Greenland Research Provides Unique Challenges

Greenland Research Provides Unique Challenges…and Critical Cloud Data

Professor Von P. Walden and team moving research equipment in Greenland

By Alyssa Patrick

Greenland creates some unique challenges, like annually having to remove your research facility from under nearly 10 feet of snow.

“The building is on skis, and every year we move it, check the equipment, and head back home,” says Professor Von P. Walden.

Walden joined WSU’s Department of Civil and Environmental Engineering in July 2013, and with him brings more than 20 years of research characterizing polar atmospheres and clouds.

“We are setting up a baseline of measurements on how, when, where, and why clouds form.” Walden said. “There are not a lot of data from polar regions, partially because of the difficult nature of the fieldwork.”

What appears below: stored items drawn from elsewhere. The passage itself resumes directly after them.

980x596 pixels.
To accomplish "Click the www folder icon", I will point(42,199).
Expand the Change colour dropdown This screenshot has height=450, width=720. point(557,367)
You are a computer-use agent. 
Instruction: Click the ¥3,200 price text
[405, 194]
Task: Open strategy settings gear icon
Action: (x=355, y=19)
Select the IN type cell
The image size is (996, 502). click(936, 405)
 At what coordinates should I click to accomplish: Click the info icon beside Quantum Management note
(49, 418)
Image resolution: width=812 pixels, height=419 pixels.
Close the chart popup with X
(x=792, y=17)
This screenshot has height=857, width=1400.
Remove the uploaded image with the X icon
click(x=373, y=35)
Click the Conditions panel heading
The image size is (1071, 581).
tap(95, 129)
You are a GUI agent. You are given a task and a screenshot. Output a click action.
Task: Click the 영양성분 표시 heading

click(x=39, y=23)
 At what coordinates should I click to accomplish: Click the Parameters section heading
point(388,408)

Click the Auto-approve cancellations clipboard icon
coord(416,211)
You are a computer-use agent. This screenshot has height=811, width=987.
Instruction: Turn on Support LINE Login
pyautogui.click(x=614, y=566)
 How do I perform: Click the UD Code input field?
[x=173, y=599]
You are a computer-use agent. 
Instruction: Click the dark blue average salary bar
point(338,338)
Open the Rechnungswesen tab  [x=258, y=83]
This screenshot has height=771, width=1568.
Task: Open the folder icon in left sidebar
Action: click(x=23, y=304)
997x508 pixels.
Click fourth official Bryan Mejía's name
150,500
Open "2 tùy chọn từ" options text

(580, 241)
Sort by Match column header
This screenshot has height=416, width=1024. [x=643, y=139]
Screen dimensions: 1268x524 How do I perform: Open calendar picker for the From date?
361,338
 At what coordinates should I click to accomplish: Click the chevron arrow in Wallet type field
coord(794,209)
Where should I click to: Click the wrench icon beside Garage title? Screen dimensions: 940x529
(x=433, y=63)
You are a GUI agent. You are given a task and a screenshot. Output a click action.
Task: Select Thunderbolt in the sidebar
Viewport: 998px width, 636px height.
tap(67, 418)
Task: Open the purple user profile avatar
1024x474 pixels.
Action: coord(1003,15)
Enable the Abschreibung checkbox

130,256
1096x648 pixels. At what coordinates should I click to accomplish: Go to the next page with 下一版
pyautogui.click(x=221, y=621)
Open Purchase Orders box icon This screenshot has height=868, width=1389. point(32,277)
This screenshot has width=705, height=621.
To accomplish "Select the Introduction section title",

Disregarding the below-freezing temperatures, Walden and his team are set up in one of the best sites in the world for characterizing atmosphere and clouds. With collaboration from several institutions, the researchers are using high quality instruments to develop a comprehensive dataset that can be used to improve understanding of the role of clouds on the climate.

Greenland is also one of the focal points of the climate change conversation. Rising ocean levels are one of the biggest issues of climate change, and the accelerated melting of the Greenland ice sheet, which is the second largest ice sheet in the world, is a significant contributor to those sea level changes.

Cloud cover can influence melting in complex ways—either by trapping heat and warming the surface of the earth or by creating cooling shade. Better understanding of how clouds form can improve the accuracy of weather forecasting and climate modeling, Walden said, but data collection is complicated.

“You look at a cloud and see a large expanse of condensation that may seem easy to analyze,” Walden said, “but they are made up of billions of tiny water and ice particles that are difficult to model.”

Walden and his team are four years into their data collection and have made some interesting observations. In 2012, the Greenland ice sheet melted more extensively than it had in about 125 years. Walden and his team published an article in the journal Nature that showed that low-level clouds comprised of liquid droplets had contributed to that extensive melting.

According to the article, most current modeling systems underpredict the formation of those low-level clouds, which could potentially lead to inaccurate results.

As they continue collecting data, Walden hopes to build a solid baseline of data that can help more accurately track climate change over time. His research is funded by the National Science Foundation.